Hi,
While building a semantic model I was having a runtime error that I mentioned in the title.
To solve this error I am not sure if it is my batching, train function, model architecture, or hyperparameters that is causing this error. As a result I have linked the kaggle notebook where you can visualize the entire notebook and run the notebook on the free Kaggle virtual machine with access to all the data I used.

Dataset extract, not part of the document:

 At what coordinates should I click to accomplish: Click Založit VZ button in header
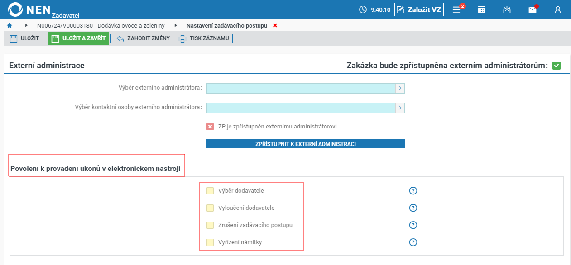click(419, 9)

https://www.kaggle.com/sarthakjain1234/readyornotdisasternotebook
My model architecture is since I think maybe the error can be in here. If I am wrong please click the link to see the whole code and please tell me the solution.
class LSTM(nn.Module):
def __init__(self,vocab_size, embedding_dim, hidden_size, n_layers):
super(LSTM, self).__init__()
self.hidden_size = hidden_size
self.n_layers = n_layers
self.embedding = nn.Embedding(vocab_size, embedding_dim)
self.lstm1 = nn.LSTM(embedding_dim, self.hidden_size, num_layers = self.n_layers, dropout = 0.2, batch_first = True)

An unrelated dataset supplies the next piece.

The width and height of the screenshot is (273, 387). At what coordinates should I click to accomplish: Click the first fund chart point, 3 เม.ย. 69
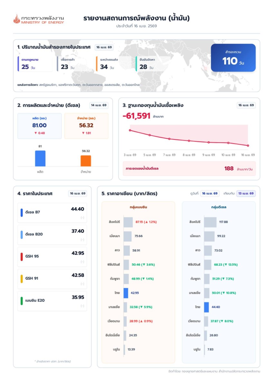click(x=130, y=130)
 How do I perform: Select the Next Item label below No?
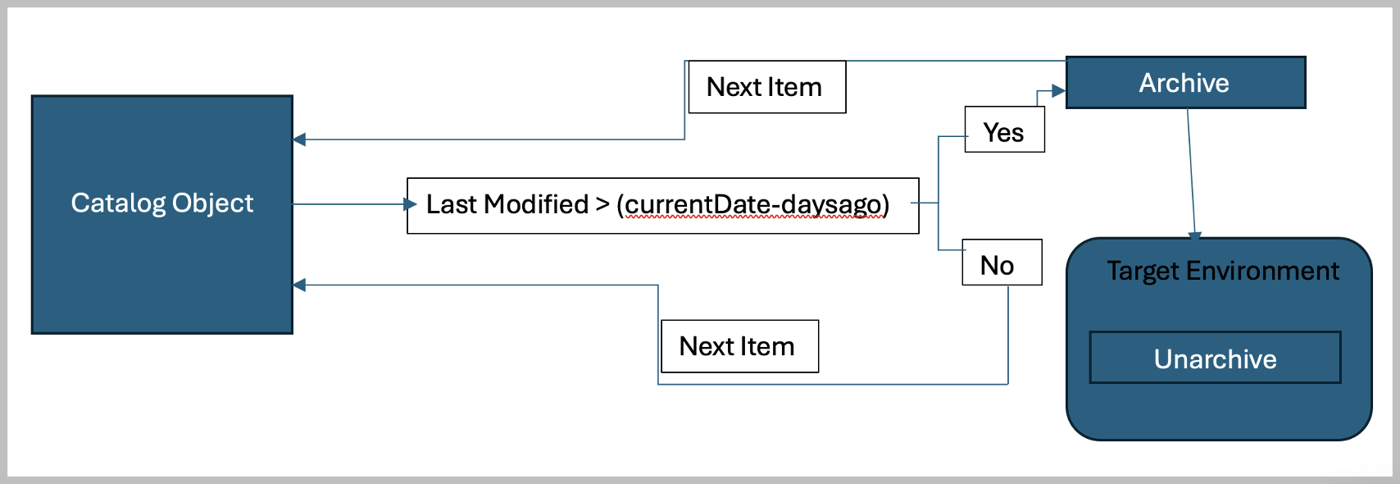[x=738, y=346]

self.fc1 = nn.Linear(self.hidden_size, 1)
self.sigmoid = nn.Sigmoid()
def forward(self, x, hidden):
batch_size = x.size(0)
sequence_len = x.size(1)
embeddings = self.embedding(x)
lstm_out, hidden = self.lstm1(embeddings, hidden)

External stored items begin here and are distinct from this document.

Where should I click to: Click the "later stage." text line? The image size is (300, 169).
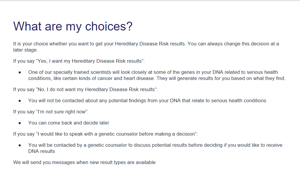click(26, 50)
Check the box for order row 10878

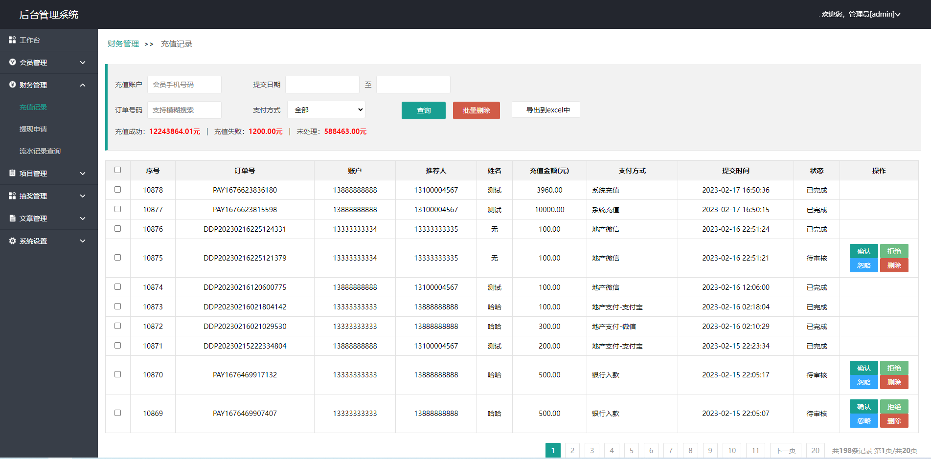point(117,190)
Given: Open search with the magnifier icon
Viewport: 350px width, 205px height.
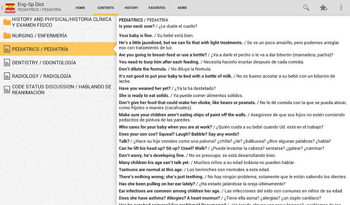Looking at the screenshot, I should click(x=306, y=7).

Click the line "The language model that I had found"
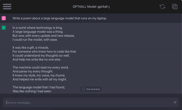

output = lstm_out.contiguous().view(-1, self.hidden_size)
output = self.sigmoid(self.fc1(output))
output = output.reshape(batch_size, sequence_len, -1)
output = output[:, -1]
return hidden, output
def init_hidden(self, batch_size):
weight = next(self.parameters()).data
if (train_on_gpu):
hidden = (weight.new(self.n_layers, batch_size, self.hidden_size).zero_().cuda(),
weight.new(self.n_layers, batch_size, self.hidden_size).zero_().cuda())
else:
hidden = (weight.new(self.n_layers, batch_size, self.hidden_size).zero_(),
weight.new(self.n_layers, batch_size, self.hidden_size).zero_())
return hidden
Thanks,
I really appreciate if someone can help me fix this error.